Bediüzzaman’ın davasının yanında olmak ne demek? Bütün ömrü zulümlere tahammül ve bir takım eserler yazmakla geçmiş bir yazar. Sadece yazar. Yani sadece ama yazarlık ile çile ve bela arasında insanlık tarihi boyunca büyük keşmekeşler doğmuş. Bizim cumhuriyet tarihiniz bir takım yazarlara büyük çileler yaşatmış. Yeri ve durduğu nokta ne olursa olsun yazarlık yapmak yönetenlerin işine gelmemiş bu yüzden yazarlara hapishane bir tatil yerine dönmüş. Bunlardan biri ve en çilelisi Bediüzzaman. Osmanlıyı ayakta tutan, bir nevi toplumun direği olan tip veya karakter yıkılınca bütün üdeba eski günlere ihtişama ağlamışlar. Yahya Kemal, Abdülhak Şinasi, Selim İleri, Namık Kemal, Ahmet Mithat daha niceleri kaybolan bu insan tipinin yerine yeni bir tip koymaya çalışmışlar ama başaramamışlar. Başaramadıkları, bugün yaşadığımız olaylardan anlaşılmıyor mu?

Tola ailesinin Bediüzzaman’a bağlılıkları bir aile biyografisine benziyor. Abdullah Naili Tola, Bediüzzaman’ı meşrutiyet yıllarında Şekerci Hanında ziyaret eder. Demek ilme ve ulemaya hürmeti olan bir tıynet sahibi. İşte bu tıynet o ailenin manevi şeceresinin esası, mayesi. Bugün bu hanedan aile o zihniyetin getirdiği necabet ve asaletin mahsulü bir manevi aristokrasi içinde Isparta vilayetini şenlendiriyor. İşte o ilim hevesi ve ilme karşı duyulan hahiş yüzünden Zübeyir Gündüzalp’in Ankara’da vereceği konferansa kalkıp Isparta’dan gider. Bu aşk ve heyecan herşeyi getirir. Konferanstan çok etkilenir. Bediüzzaman’ın cazibesi onunla görüşmesini doğurur. Emirdağ’a varırlar. Üstad kaderin çizdiği programa göre hareket eder. Zübeyir Ağabey’e “içlerinden memur olan gelsin, diğerleri gitsin” der. Şekerci Han’da Bediüzzaman’a koşan atası, Ankara’ya onu dinlemek için giden onun soyundan Ali İhsan Tola ve bu cazibeye katılmak isteyen ruh Bediüzzaman’a malum olur, onu özellikle davet eder. “Kulum bana karış karış gelirse ben kuluma kulaç kulaç giderim” sırrının bir cilvesi bu işte.

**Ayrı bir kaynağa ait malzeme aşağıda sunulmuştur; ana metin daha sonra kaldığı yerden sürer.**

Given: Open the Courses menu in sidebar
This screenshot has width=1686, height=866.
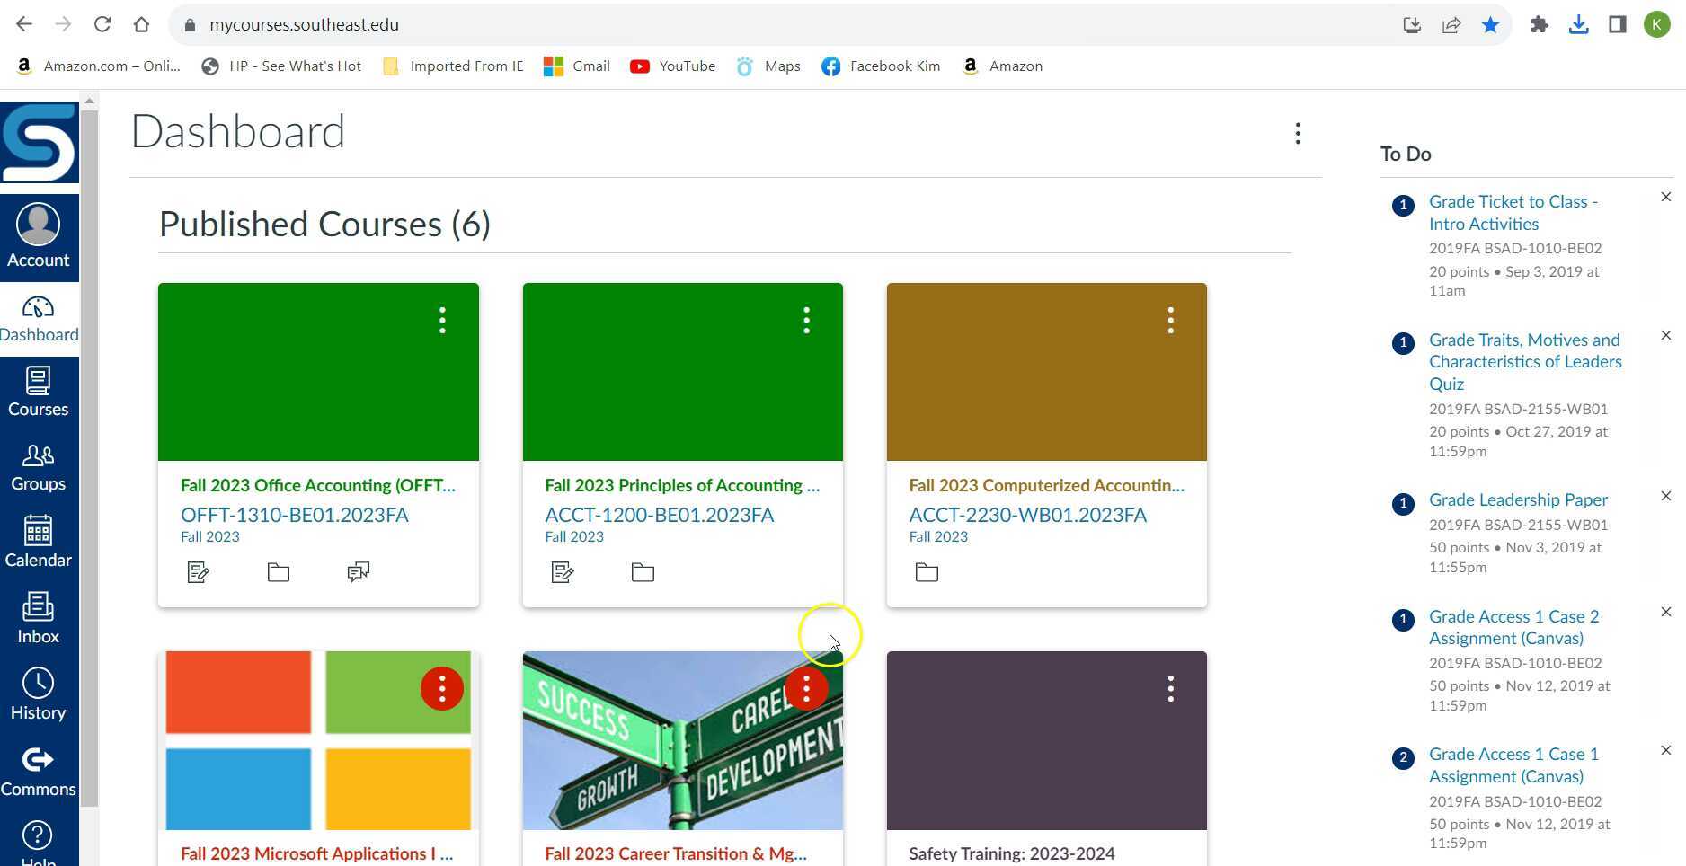Looking at the screenshot, I should pos(39,393).
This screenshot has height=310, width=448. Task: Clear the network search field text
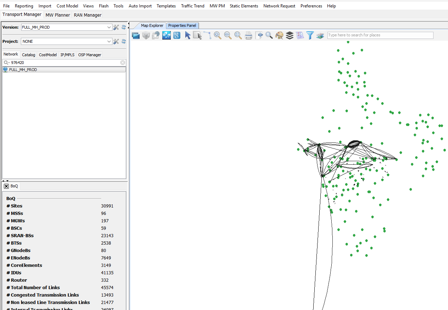[123, 63]
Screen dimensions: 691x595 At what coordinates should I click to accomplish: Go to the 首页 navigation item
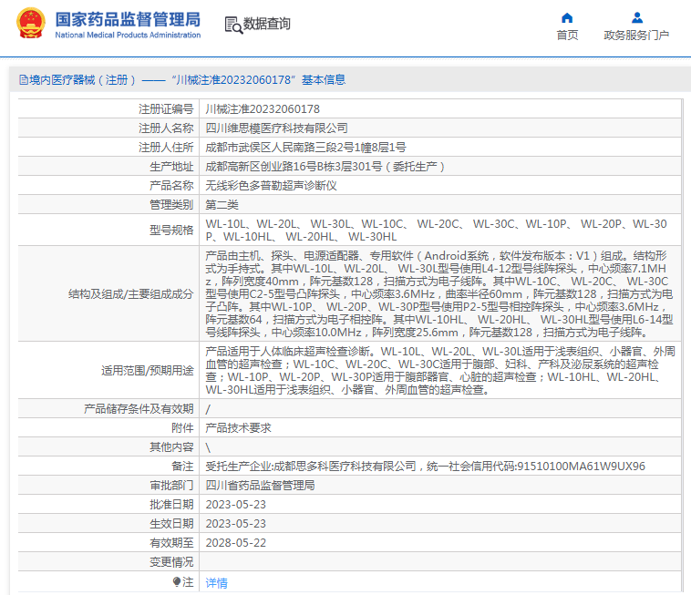click(567, 36)
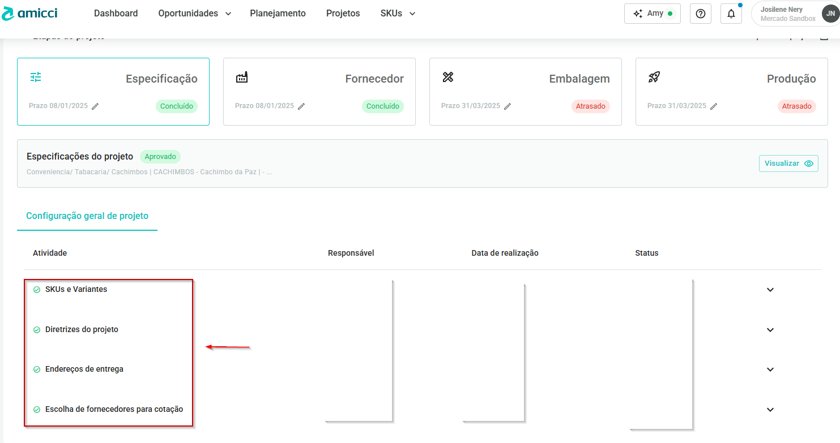Expand the Diretrizes do projeto row
Image resolution: width=840 pixels, height=443 pixels.
(x=770, y=330)
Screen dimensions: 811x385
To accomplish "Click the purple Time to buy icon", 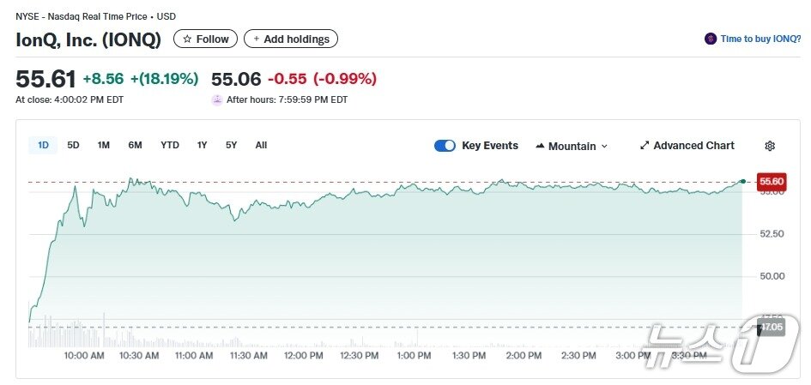I will 711,39.
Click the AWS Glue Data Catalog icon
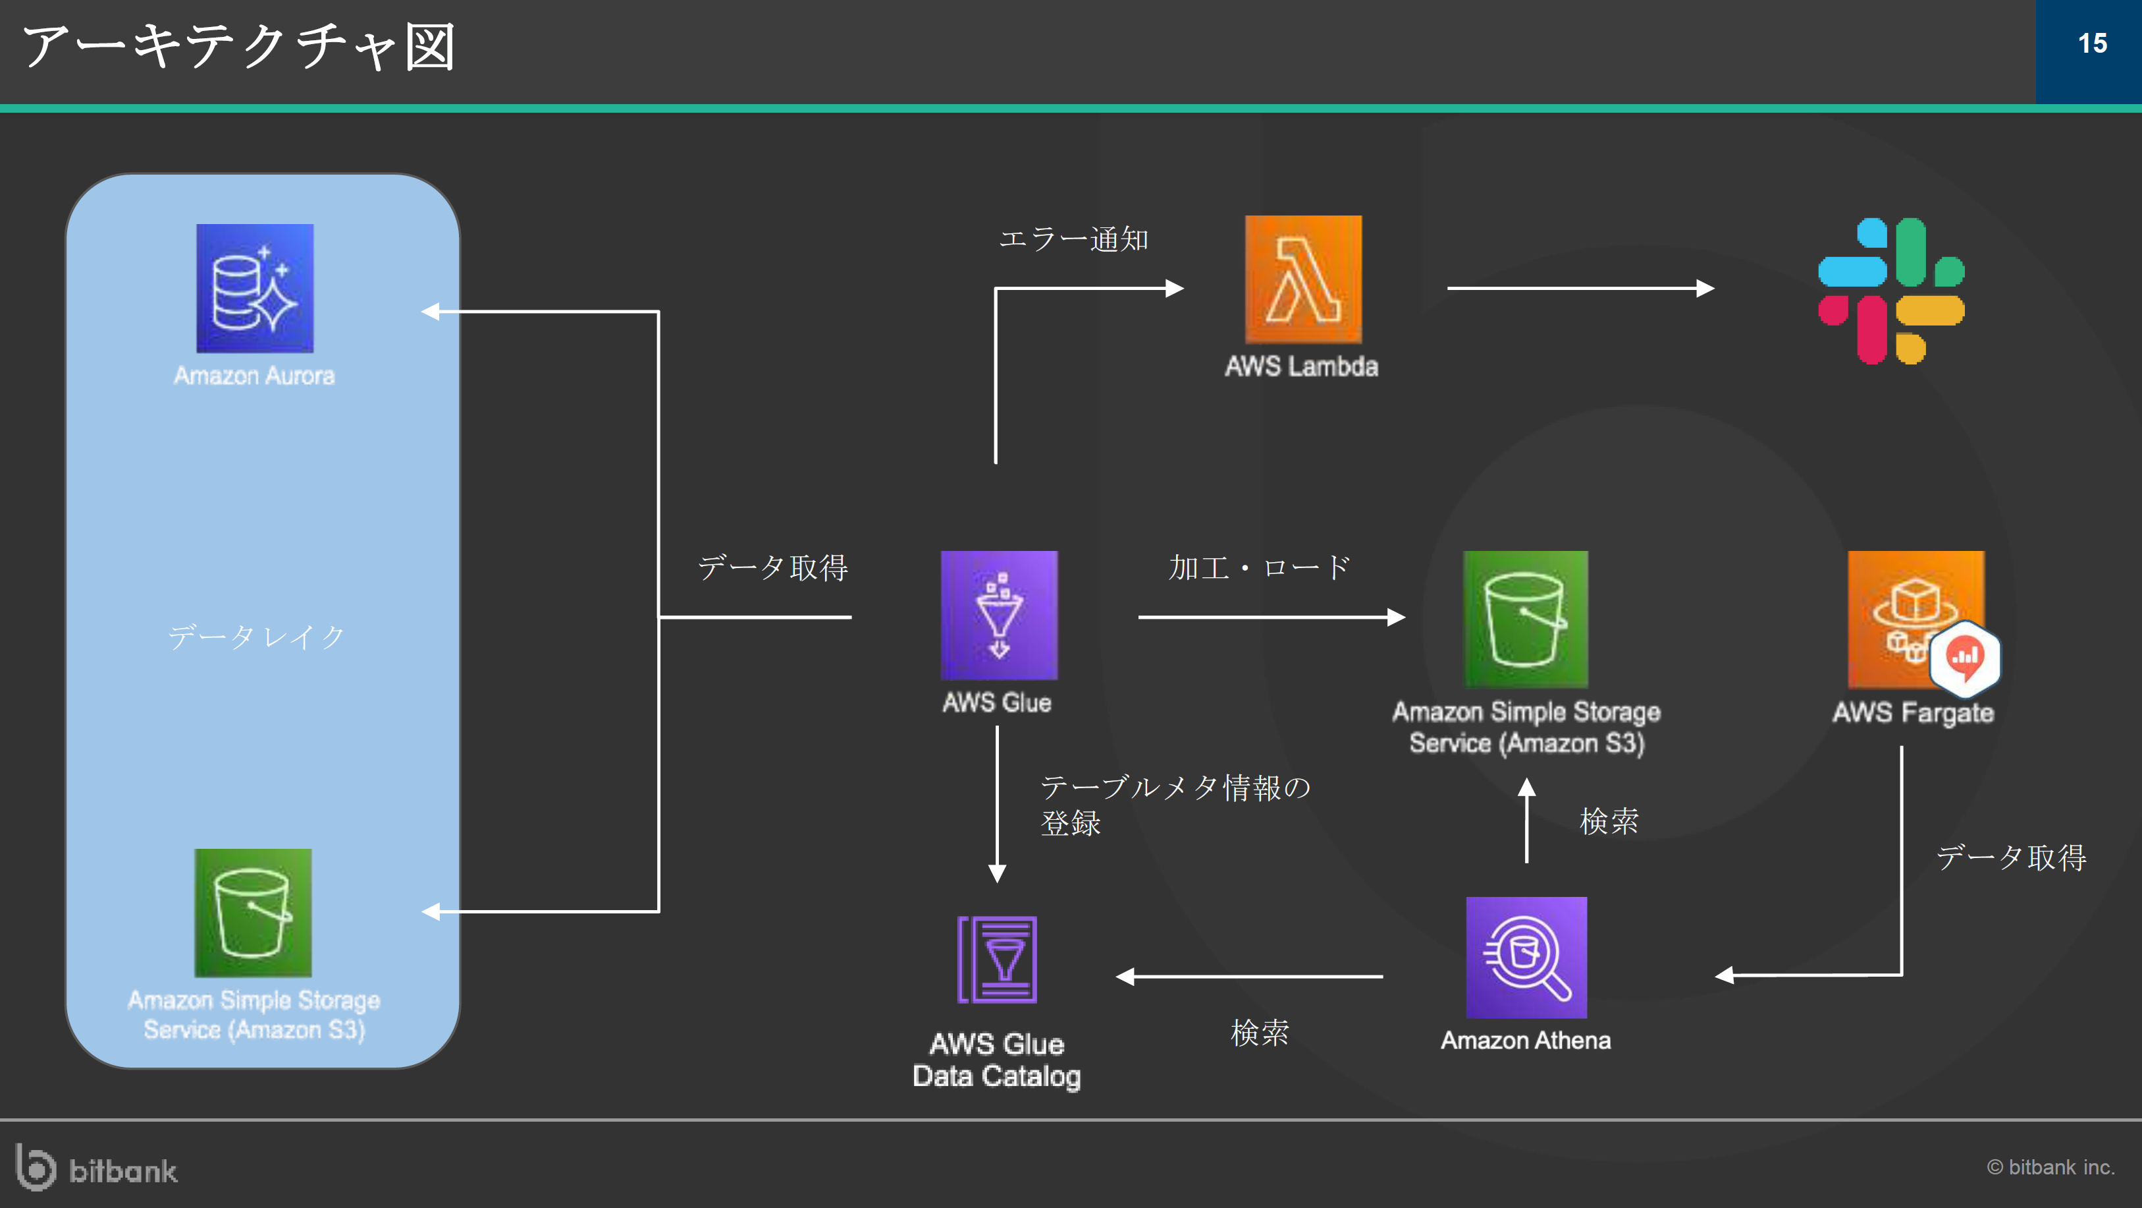The image size is (2142, 1208). tap(997, 959)
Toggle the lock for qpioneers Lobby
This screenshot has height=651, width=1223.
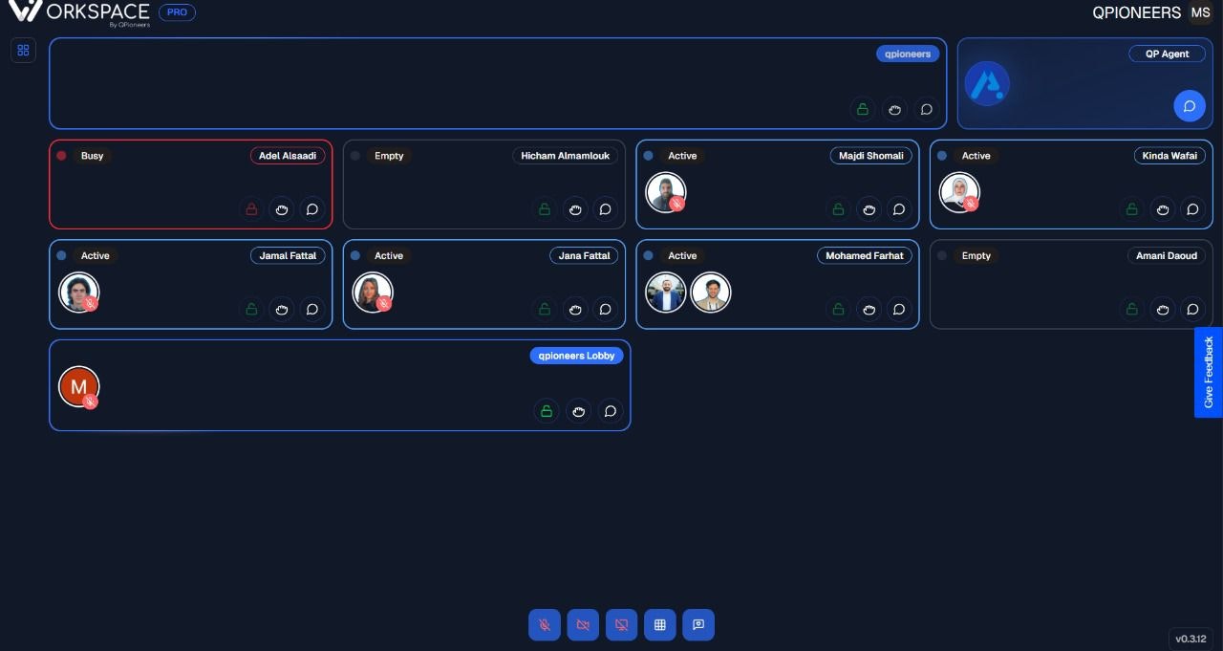point(546,411)
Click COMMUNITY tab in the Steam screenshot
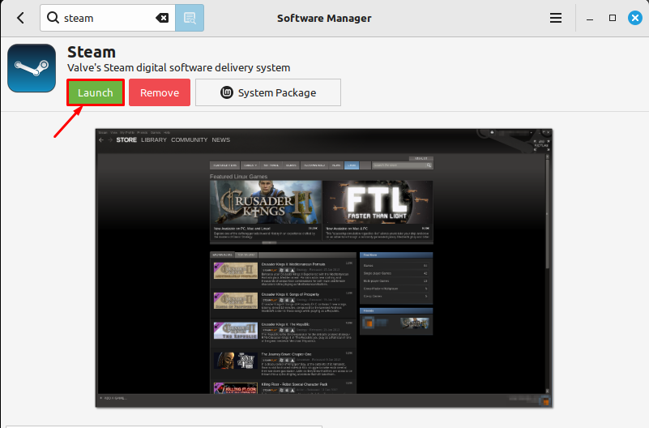The width and height of the screenshot is (649, 428). 190,140
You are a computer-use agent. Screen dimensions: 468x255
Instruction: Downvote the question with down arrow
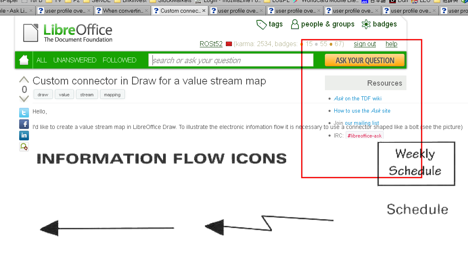[x=24, y=99]
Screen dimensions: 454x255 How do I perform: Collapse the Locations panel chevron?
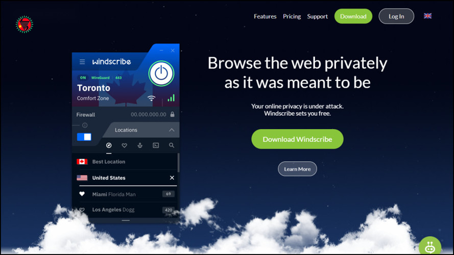[172, 130]
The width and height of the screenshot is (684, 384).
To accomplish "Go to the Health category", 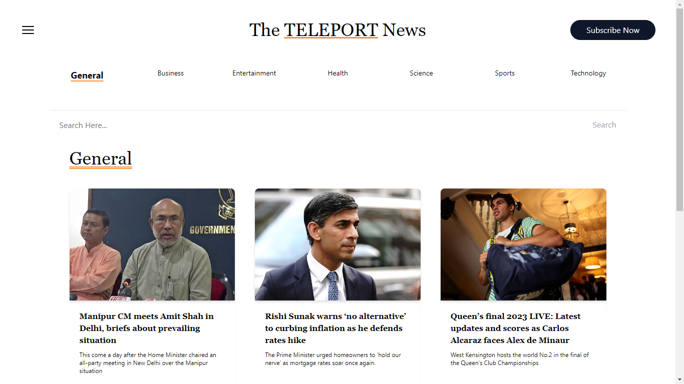I will click(338, 73).
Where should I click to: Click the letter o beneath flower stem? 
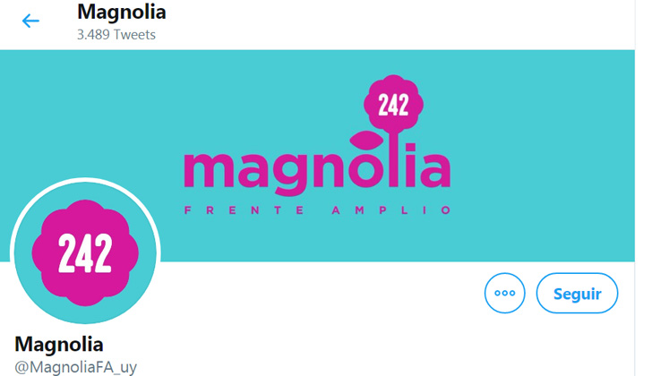(366, 170)
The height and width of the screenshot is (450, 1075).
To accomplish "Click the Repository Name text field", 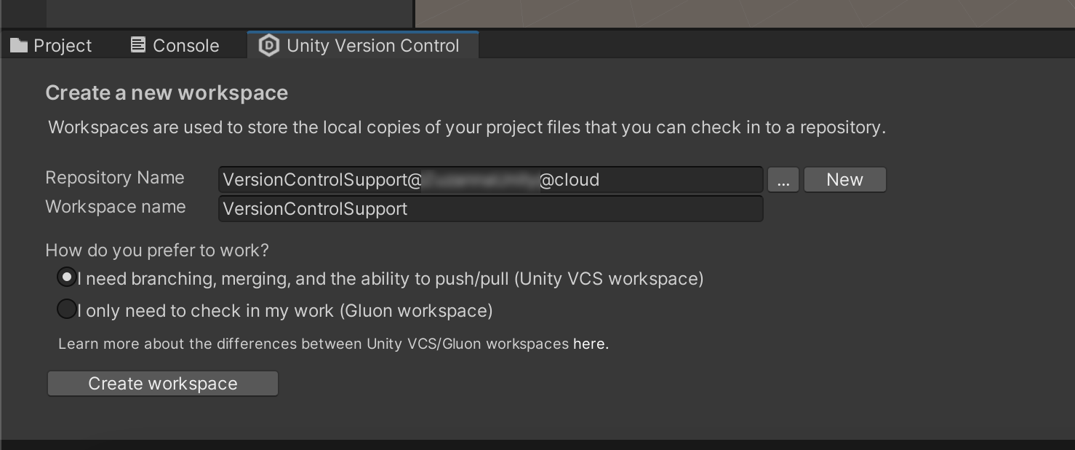I will [490, 180].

Bediüzzaman onu merdiven başında sarığı ve cübbesiyle bir nur çağlayanı gibi karşılar ve “Buyur İhsan“ der. Koşup elini öper, o da başını öper ve ona yıllar sonra anlayacağı bir cümle kullanır: “Bu benim akrabamdır” der. Bediüzzaman nübüvvetin rüzgarını hisseder, eşyayı maddi hali ile değil onları birbirine bağlayan manevi rabıtalar ile görür. Bediüzzaman’ın ahvali beşerin aklı ile çözülmez ki.

İdraki maali bu küçük akla gerekmez

Zira bu terazi o kadar sıkleti çekmez

Sonra Bediüzzaman ona, “Seni daha önce gördüm, ben seni altı yaşından beri talebeliğe kabul ettim” der. İki buçuk saat konuşurlar. Bayram ağabeye ona bir aş pişirmesini emreder Bediüzzaman. Pişmiş bulgur aşını beklenmedik bir keyifle yer. Ona Cevşen hediye eder ve “Haydi yolun açık olsun“ der. Senirkent’e kadar yalın ayak yürür. Eve geldiğinde ayakkabıları yoktur farkında değildir. Onu bir cazibe almıştır. ”Ballar balını buldum kovam yağma olsun” der gibidir. Şemsin cazibesinden sarhoşa dönen Mevlana gibidir. Daha sonra yalın ayak beş saat yürüyüp Barla’ya giderler. Acaip şeyler biz nerelerdeyiz Allah’ım.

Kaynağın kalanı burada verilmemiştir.